◆ Exercise materials
>>

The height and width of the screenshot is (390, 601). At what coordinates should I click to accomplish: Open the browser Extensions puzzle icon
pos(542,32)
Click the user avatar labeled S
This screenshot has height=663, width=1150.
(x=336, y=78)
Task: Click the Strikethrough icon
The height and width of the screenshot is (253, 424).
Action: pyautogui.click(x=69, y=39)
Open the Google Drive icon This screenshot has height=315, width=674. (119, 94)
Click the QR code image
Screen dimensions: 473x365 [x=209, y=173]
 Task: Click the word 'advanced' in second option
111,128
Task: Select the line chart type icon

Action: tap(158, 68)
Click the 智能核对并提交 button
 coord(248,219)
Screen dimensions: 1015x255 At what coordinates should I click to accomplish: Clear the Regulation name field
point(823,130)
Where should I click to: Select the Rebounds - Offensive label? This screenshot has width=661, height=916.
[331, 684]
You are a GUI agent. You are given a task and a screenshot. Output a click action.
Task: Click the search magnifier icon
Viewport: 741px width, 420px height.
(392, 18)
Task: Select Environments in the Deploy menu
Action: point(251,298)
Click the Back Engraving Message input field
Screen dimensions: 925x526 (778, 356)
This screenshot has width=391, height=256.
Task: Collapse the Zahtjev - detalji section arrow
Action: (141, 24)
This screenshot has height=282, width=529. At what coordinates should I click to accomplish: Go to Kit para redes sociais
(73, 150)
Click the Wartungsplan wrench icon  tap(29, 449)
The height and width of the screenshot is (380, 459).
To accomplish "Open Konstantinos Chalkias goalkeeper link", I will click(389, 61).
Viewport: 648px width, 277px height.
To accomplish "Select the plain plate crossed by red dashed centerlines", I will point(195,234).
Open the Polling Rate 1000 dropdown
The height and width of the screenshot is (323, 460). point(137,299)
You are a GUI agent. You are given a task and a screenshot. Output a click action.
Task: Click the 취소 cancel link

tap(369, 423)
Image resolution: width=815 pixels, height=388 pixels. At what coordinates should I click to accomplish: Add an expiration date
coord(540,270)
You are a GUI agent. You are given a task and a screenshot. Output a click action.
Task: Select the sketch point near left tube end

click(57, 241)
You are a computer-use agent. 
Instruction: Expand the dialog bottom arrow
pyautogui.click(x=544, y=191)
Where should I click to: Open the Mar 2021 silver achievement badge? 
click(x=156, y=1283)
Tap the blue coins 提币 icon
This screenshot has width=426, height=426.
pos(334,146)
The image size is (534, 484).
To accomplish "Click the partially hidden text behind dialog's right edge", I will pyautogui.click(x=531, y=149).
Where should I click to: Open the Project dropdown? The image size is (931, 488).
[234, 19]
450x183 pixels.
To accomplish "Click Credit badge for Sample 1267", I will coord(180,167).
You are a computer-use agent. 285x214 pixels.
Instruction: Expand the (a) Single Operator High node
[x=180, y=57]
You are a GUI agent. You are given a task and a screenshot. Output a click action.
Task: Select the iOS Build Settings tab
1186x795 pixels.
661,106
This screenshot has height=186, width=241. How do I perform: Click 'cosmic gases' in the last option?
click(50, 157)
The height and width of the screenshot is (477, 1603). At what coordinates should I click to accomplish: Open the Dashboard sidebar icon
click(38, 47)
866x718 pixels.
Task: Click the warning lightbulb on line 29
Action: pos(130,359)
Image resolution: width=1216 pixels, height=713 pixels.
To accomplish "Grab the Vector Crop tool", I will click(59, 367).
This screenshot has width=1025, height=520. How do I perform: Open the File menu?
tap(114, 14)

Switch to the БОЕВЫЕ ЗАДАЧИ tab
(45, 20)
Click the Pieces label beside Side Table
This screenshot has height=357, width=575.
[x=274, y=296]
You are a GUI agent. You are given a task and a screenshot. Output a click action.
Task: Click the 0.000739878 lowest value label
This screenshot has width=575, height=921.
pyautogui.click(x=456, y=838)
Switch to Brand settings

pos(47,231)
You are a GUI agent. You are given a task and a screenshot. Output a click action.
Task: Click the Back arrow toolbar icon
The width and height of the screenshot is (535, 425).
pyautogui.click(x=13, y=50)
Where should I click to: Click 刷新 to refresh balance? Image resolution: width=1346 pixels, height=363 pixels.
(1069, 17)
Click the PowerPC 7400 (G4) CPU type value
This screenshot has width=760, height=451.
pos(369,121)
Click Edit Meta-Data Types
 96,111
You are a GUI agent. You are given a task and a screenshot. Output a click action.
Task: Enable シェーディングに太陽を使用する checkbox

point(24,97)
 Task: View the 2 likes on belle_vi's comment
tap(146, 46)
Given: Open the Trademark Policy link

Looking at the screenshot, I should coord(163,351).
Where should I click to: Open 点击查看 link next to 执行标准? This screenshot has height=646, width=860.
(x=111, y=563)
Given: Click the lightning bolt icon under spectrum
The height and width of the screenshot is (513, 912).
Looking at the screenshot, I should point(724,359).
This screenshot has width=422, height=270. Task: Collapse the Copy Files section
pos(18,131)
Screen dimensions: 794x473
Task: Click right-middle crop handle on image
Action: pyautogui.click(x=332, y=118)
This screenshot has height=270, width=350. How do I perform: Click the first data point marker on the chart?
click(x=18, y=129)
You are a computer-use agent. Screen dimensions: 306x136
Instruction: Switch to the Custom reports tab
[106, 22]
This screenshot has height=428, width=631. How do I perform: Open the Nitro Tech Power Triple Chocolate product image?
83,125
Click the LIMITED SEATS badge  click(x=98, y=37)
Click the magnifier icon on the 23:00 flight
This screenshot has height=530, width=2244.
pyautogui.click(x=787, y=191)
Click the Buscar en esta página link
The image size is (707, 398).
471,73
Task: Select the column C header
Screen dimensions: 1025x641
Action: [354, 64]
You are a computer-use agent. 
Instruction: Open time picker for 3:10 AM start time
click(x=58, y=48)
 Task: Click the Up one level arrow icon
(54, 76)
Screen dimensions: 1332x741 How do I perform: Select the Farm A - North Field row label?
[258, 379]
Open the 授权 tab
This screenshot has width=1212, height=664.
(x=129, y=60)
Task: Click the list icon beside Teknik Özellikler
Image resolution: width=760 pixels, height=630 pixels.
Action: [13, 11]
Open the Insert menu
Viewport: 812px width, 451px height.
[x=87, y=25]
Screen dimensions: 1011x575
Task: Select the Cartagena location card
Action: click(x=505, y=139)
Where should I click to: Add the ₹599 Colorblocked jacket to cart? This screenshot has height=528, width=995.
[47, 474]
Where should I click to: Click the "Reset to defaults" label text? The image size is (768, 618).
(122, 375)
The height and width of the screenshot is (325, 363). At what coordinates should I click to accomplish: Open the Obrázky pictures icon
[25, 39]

<<

Transcribe the listing in full, line by line.

◆ Answer
The height and width of the screenshot is (390, 601). At what coordinates should I click to accomplish: Open the browser Extensions puzzle icon
pos(542,32)
Click the user avatar labeled S
This screenshot has height=663, width=1150.
(x=336, y=78)
Task: Click the Strikethrough icon
The height and width of the screenshot is (253, 424).
Action: pyautogui.click(x=69, y=39)
Open the Google Drive icon This screenshot has height=315, width=674. (119, 94)
Click the QR code image
Screen dimensions: 473x365 [x=209, y=173]
 Task: Click the word 'advanced' in second option
111,128
Task: Select the line chart type icon

Action: tap(158, 68)
Click the 智能核对并提交 button
 coord(248,219)
Screen dimensions: 1015x255 At what coordinates should I click to accomplish: Clear the Regulation name field
point(823,130)
Where should I click to: Select the Rebounds - Offensive label? This screenshot has width=661, height=916.
[331, 684]
You are a GUI agent. You are given a task and a screenshot. Output a click action.
Task: Click the search magnifier icon
Viewport: 741px width, 420px height.
(392, 18)
Task: Select Environments in the Deploy menu
Action: point(251,298)
Click the Back Engraving Message input field
Screen dimensions: 925x526 (778, 356)
This screenshot has width=391, height=256.
Task: Collapse the Zahtjev - detalji section arrow
Action: (141, 24)
This screenshot has height=282, width=529. At what coordinates should I click to accomplish: Go to Kit para redes sociais
(73, 150)
Click the Wartungsplan wrench icon  tap(29, 449)
The height and width of the screenshot is (380, 459).
To accomplish "Open Konstantinos Chalkias goalkeeper link", I will click(389, 61).
Viewport: 648px width, 277px height.
To accomplish "Select the plain plate crossed by red dashed centerlines", I will point(195,234).
Open the Polling Rate 1000 dropdown
The height and width of the screenshot is (323, 460). point(137,299)
You are a GUI agent. You are given a task and a screenshot. Output a click action.
Task: Click the 취소 cancel link

tap(369, 423)
Image resolution: width=815 pixels, height=388 pixels. At what coordinates should I click to accomplish: Add an expiration date
coord(540,270)
You are a GUI agent. You are given a task and a screenshot. Output a click action.
Task: Select the sketch point near left tube end

click(57, 241)
You are a computer-use agent. 
Instruction: Expand the dialog bottom arrow
pyautogui.click(x=544, y=191)
Where should I click to: Open the Mar 2021 silver achievement badge? 
click(x=156, y=1283)
Tap the blue coins 提币 icon
This screenshot has width=426, height=426.
pos(334,146)
The image size is (534, 484).
To accomplish "Click the partially hidden text behind dialog's right edge", I will pyautogui.click(x=531, y=149).
Where should I click to: Open the Project dropdown? The image size is (931, 488).
[234, 19]
450x183 pixels.
To accomplish "Click Credit badge for Sample 1267", I will coord(180,167).
You are a computer-use agent. 285x214 pixels.
Instruction: Expand the (a) Single Operator High node
[x=180, y=57]
You are a GUI agent. You are given a task and a screenshot. Output a click action.
Task: Select the iOS Build Settings tab
1186x795 pixels.
661,106
This screenshot has height=186, width=241. How do I perform: Click 'cosmic gases' in the last option?
click(50, 157)
The height and width of the screenshot is (477, 1603). At what coordinates should I click to accomplish: Open the Dashboard sidebar icon
click(38, 47)
866x718 pixels.
Task: Click the warning lightbulb on line 29
Action: pos(130,359)
Image resolution: width=1216 pixels, height=713 pixels.
To accomplish "Grab the Vector Crop tool", I will click(59, 367).
This screenshot has width=1025, height=520. How do I perform: Open the File menu?
tap(114, 14)

Switch to the БОЕВЫЕ ЗАДАЧИ tab
(45, 20)
Click the Pieces label beside Side Table
This screenshot has height=357, width=575.
[x=274, y=296]
You are a GUI agent. You are given a task and a screenshot. Output a click action.
Task: Click the 0.000739878 lowest value label
This screenshot has width=575, height=921.
pyautogui.click(x=456, y=838)
Switch to Brand settings

pos(47,231)
You are a GUI agent. You are given a task and a screenshot. Output a click action.
Task: Click the Back arrow toolbar icon
The width and height of the screenshot is (535, 425).
pyautogui.click(x=13, y=50)
Where should I click to: Click 刷新 to refresh balance? Image resolution: width=1346 pixels, height=363 pixels.
(1069, 17)
Click the PowerPC 7400 (G4) CPU type value
This screenshot has width=760, height=451.
pos(369,121)
Click Edit Meta-Data Types
 96,111
You are a GUI agent. You are given a task and a screenshot. Output a click action.
Task: Enable シェーディングに太陽を使用する checkbox

point(24,97)
 Task: View the 2 likes on belle_vi's comment
tap(146, 46)
Given: Open the Trademark Policy link

Looking at the screenshot, I should coord(163,351).
Where should I click to: Open 点击查看 link next to 执行标准? This screenshot has height=646, width=860.
(x=111, y=563)
Given: Click the lightning bolt icon under spectrum
The height and width of the screenshot is (513, 912).
Looking at the screenshot, I should point(724,359).
This screenshot has width=422, height=270. Task: Collapse the Copy Files section
pos(18,131)
Screen dimensions: 794x473
Task: Click right-middle crop handle on image
Action: pyautogui.click(x=332, y=118)
This screenshot has height=270, width=350. How do I perform: Click the first data point marker on the chart?
click(x=18, y=129)
You are a computer-use agent. Screen dimensions: 306x136
Instruction: Switch to the Custom reports tab
[106, 22]
This screenshot has height=428, width=631. How do I perform: Open the Nitro Tech Power Triple Chocolate product image?
83,125
Click the LIMITED SEATS badge  click(x=98, y=37)
Click the magnifier icon on the 23:00 flight
This screenshot has height=530, width=2244.
pyautogui.click(x=787, y=191)
Click the Buscar en esta página link
The image size is (707, 398).
471,73
Task: Select the column C header
Screen dimensions: 1025x641
Action: [354, 64]
You are a computer-use agent. 
Instruction: Open time picker for 3:10 AM start time
click(x=58, y=48)
 Task: Click the Up one level arrow icon
(54, 76)
Screen dimensions: 1332x741 How do I perform: Select the Farm A - North Field row label?
[258, 379]
Open the 授权 tab
This screenshot has width=1212, height=664.
(x=129, y=60)
Task: Click the list icon beside Teknik Özellikler
Image resolution: width=760 pixels, height=630 pixels.
Action: [13, 11]
Open the Insert menu
Viewport: 812px width, 451px height.
[x=87, y=25]
Screen dimensions: 1011x575
Task: Select the Cartagena location card
Action: click(x=505, y=139)
Where should I click to: Add the ₹599 Colorblocked jacket to cart? This screenshot has height=528, width=995.
[47, 474]
Where should I click to: Click the "Reset to defaults" label text? The image size is (768, 618).
(122, 375)
The height and width of the screenshot is (325, 363). At what coordinates should I click to accomplish: Open the Obrázky pictures icon
[25, 39]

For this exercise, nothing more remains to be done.